Understanding “Closed Lost”
A few weeks ago, Tom Tunguz published a post titled, “Do You Lose Sales Opportunities Because of Sales Execution or Product Insufficiency?” Reading it reminded me of an exchange with two Smartling advisors many years ago on the topic of why opportunities are lost. They said:
There are only three possible reasons for losing a real opportunity. The first is that you were missing product features. The second is that you were beat on price. The third is that your rep f----d up. If it isn’t one of these reasons, the opportunity wasn’t real in the first place.
I love the matter-of-factness of this framework, which makes it almost impossible to hide from or try to explain away a loss. The prospect demanded features that you think made no sense? You were missing features, end of story. A gatekeeper treated you unfairly? Your rep was bested by a competitor who was able to avoid being blocked!
The exchange prompted me to create a workflow in our CRM to capture the reason for each lost opportunity: Missing Features, Beat on Price, or Outsold (my polite label for “rep f----d up”). To this list I added Poor Qualification (“the opportunity wasn’t real in the first place”) and Exogenous Event (e.g., the prospect was acquired during the sales cycle, which happens with surprising frequency).
Missing Features maps to Tunguz’s product insufficiency and Outsold maps to sales execution. Tunguz’s post doesn’t specifically address price, which is a component of product/market fit (product insufficiency) but also a lever that sales can pull, at least to some extent. Particularly for startups in new markets, I prefer to track Beat on Price as its own value.
Our CRM sends an email notification whenever an opportunity is lost. The notification can be targeted based on reason, e.g., Missing Features can go to product; Beat on Price can go to whomever sets pricing; Outsold can go to sales management; and Poor Qualification can go to marketing. In other words, each reason can have an owner.

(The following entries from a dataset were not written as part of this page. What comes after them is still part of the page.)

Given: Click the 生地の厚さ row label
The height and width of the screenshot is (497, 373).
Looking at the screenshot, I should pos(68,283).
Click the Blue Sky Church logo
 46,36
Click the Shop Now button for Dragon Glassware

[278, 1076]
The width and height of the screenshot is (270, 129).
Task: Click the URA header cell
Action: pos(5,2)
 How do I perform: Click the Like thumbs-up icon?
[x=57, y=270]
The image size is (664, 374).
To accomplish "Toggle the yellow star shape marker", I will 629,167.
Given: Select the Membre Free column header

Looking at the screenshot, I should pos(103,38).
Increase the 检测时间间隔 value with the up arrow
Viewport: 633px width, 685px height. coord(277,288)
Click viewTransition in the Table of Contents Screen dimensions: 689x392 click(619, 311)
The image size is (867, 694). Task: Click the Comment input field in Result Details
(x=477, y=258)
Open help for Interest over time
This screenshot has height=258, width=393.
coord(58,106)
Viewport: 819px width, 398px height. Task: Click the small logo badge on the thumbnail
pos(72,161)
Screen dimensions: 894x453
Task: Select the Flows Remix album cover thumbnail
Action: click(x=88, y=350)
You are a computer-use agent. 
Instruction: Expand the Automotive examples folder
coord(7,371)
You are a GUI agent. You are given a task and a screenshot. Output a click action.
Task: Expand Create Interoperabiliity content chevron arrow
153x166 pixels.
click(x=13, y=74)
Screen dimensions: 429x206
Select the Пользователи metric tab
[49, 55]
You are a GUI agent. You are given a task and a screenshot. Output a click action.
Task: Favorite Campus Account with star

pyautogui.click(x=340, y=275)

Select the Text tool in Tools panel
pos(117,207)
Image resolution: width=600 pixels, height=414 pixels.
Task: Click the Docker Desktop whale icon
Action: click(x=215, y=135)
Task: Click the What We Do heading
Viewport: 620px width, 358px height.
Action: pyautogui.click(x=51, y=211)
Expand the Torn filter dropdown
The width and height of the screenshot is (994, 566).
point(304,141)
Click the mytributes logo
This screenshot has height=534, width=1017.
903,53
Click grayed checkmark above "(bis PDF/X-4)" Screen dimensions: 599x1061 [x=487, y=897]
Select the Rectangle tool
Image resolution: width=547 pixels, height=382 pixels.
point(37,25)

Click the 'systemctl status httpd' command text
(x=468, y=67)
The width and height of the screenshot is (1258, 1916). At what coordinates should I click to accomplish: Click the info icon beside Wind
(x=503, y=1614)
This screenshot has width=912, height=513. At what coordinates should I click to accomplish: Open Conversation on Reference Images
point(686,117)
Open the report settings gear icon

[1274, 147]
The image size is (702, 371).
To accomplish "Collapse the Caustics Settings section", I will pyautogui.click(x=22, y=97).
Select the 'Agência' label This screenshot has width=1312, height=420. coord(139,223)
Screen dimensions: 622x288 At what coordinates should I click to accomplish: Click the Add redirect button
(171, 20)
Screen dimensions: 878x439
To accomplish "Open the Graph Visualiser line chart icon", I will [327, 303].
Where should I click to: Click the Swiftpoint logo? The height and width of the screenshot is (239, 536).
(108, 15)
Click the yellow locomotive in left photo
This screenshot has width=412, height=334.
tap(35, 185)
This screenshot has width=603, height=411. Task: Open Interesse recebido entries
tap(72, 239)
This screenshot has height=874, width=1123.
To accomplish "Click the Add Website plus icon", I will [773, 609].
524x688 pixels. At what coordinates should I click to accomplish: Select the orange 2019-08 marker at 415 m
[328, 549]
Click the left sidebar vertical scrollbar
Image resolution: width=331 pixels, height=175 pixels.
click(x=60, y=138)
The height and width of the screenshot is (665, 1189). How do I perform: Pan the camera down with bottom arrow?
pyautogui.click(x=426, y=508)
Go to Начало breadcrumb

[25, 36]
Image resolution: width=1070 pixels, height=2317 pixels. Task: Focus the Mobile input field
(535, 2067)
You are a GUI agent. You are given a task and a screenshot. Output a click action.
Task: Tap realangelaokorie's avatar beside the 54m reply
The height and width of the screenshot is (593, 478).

Of course, this is reactive; the best way to prevent an opportunity from being lost is to ask for help at the first sign of trouble. Someone in the company can probably help to flip trending-towards-lost to won.
Losing an opportunity is expensive, and often demoralizing. You owe it to yourself to apply a rigorous process to understanding the reason for every lost opportunity so that you can improve for the future. This framework has been helpful for Smartling; hopefully it will be for you, too.